To this end, the device proposed is a liquid-based heat-transfer system-balancing device for a heating, air-conditioning or similar system, comprising a first calibrated or adjustable orifice and, situated downstream of the first orifice, a second orifice, wherein the opening of the second orifice is controlled by a poppet valve whose position is controlled by means for moving the poppet valve as a function of the pressure difference between the upstream and downstream sides of the first orifice.
According to the invention, this device is located in two separate bodies connected to each other, a first body corresponding to the first orifice and a second body corresponding to the second orifice.
In a first embodiment, the means for moving the poppet valve as a function of the pressure difference across the first orifice comprise a diaphragm separating a housing into two chambers, one chamber being in communication with the upstream side of the first orifice and the other chamber being in communication with the downstream side of this first orifice.

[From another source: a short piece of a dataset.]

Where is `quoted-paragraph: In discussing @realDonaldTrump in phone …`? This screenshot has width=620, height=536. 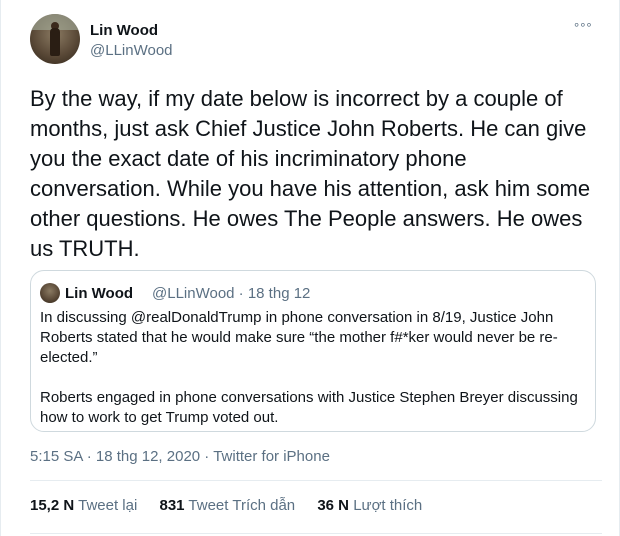
quoted-paragraph: In discussing @realDonaldTrump in phone … is located at coordinates (299, 338).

In this form, a compensating spring acting on the diaphragm is advantageously provided.
The balancing device according to the invention preferably also comprises means for bringing about a movement as a function of the temperature of the room in which the device is located, these means acting on the opening and closing of either the first or the second orifice.
The means for bringing about a movement as a function of the temperature of the room in which the device is situated advantageously comprise a thermostatic head of the type used in a thermostatic radiator valve.

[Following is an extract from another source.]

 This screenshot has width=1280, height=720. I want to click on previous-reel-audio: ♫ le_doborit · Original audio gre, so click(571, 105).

In one advantageous embodiment, the means for bringing about a movement as a function of the temperature of the room in which the device is located act on a second poppet valve situated at the first orifice.
In a preferred embodiment, the first body comprises the first orifice, a poppet valve controlling the opening and closing of this orifice, and a thermostatic head acting on the poppet valve, and the second body comprises a diaphragm calibrated if necessary by a spring and integral with a poppet valve which acts on the second orifice formed inside this second body.
In this preferred embodiment, one side of the diaphragm is advantageously connected to the first body via a pipe length or the like and the other side of the diaphragm is advantageously connected to the first body by a radiator.
In the case of a heating circuit with centralized distribution, one side of the diaphragm is for example connected to the first body via a line or the like and the other side of the diaphragm is for example connected to the first body by a radiator and a line.
The present invention also relates to a hydraulic module for supplying heat-transfer fluid to a heat emitter, such as a radiator, and collecting the fluid as it leaves the heat emitter, characterized in that it comprises one of the bodies of a balancing device as described above. Such a module is more especially designed for a radiator with integrated valves. This module takes the flow and return pipes of the heat-transfer fluid, and, via flexible hoses forming a device generally known as a harness, sends the heat-transfer fluid to the radiator inlet and collects the heat-transfer fluid as it leaves the radiator.
In a hydraulic module according to the invention, the balancing device may be situated upstream or downstream of the heat emitter.
The invention also relates to a radiator characterized in that it is equipped with a balancing device according to the invention or with a hydraulic module as described above.
In such a radiator, the automatic balancing device with which it is equipped is situated hydraulically either upstream or downstream of the radiator.